Tony Baldry gave evidence to the Planning Enquiry on the accommodation centre at Bicester in February 2002 and is currently seeking a judicial review on the proposed centre at the High Court with CDC and Rushcliffe Borough Council.


Tony Baldry presented two petitions totalling 30,000 signatures to Parliament and the Home Office, and successfully amended the Nationality, Immigration and Asylum Act 2002 to allow for a judicial review application on an Independent Monitor of asylum centre size and location.
Latest News
Local MP denounces government stitch up on asylum accommodation centre
20 August 2003
North Oxfordshire MP, Tony Baldry, has denounced the Government's decision to build an Asylum Accommodation Centre at Bicester despite the independent Planning Inspector's report to the Office of the Deputy Prime Minister that no Accommodation Centre should be built at Bicester.
Tony Baldry said:
"This is utter hypocrisy on the part of the Government.
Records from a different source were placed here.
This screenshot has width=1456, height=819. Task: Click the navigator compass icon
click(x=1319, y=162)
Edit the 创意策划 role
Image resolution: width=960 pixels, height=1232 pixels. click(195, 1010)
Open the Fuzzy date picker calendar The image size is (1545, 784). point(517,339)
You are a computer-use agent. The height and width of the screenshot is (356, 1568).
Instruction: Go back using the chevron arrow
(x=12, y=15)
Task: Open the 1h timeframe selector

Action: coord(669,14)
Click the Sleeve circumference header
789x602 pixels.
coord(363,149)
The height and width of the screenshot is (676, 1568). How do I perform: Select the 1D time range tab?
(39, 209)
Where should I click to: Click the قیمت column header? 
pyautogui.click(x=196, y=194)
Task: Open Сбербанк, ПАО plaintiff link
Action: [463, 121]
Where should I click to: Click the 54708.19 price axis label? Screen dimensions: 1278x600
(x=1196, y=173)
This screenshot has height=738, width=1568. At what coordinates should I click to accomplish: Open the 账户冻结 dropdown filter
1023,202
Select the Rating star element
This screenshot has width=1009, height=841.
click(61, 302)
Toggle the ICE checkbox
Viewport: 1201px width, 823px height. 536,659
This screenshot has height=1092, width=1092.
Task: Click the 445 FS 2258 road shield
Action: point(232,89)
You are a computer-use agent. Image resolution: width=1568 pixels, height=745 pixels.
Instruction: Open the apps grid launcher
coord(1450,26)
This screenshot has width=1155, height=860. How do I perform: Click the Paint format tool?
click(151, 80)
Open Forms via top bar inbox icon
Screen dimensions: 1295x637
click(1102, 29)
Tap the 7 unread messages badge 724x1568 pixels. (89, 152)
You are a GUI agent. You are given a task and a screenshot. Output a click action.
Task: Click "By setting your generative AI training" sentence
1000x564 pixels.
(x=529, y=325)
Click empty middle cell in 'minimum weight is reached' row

The Planning Inspector's report unequivocally states 'no' to an asylum accommodation centre at Bicester. Yet contrary to a clear commitment to adhere to the Planning Inspector's advice the Government has chosen to ignore it."
"The Government has ignored the Planning Inspector's conclusions that the accommodation centre would put an additional burden on already stretched local public services, that the location of the accommodation centre could be dangerous, and that the proposed centre contradicts the Government's own planning guidance. It's clearly a stitch-up between two Government departments."
"The Government's determination to build a huge accommodation centre for 750 people stuck in the countryside is a completely friendless policy. Not a single organisation concerned with the welfare of refugees supports the government's policy. Now an independent Planning Inspector has told the Government that the proposed centre is unsuitable. The Government runs the risk of spending huge sums of taxpayers' money on building such accommodation centres, only to find that in the event they fail as if ever asylum seekers are placed there they simply drift away, not least out of boredom!"
"In the meantime, Cherwell District and Rushcliffe Borough Councils are pursuing judicial review proceedings against the Home Office on the Home Office's failure to appoint an Independent Monitor and to take advice from such a Monitor before deciding on the suitability of locations and clearly we will also have to wait and see what view the High Court comes to on that application."
"It is to be hoped that sooner rather than later the Home Secretary sees the sense of abandoning this ill thought-out and friendless proposal".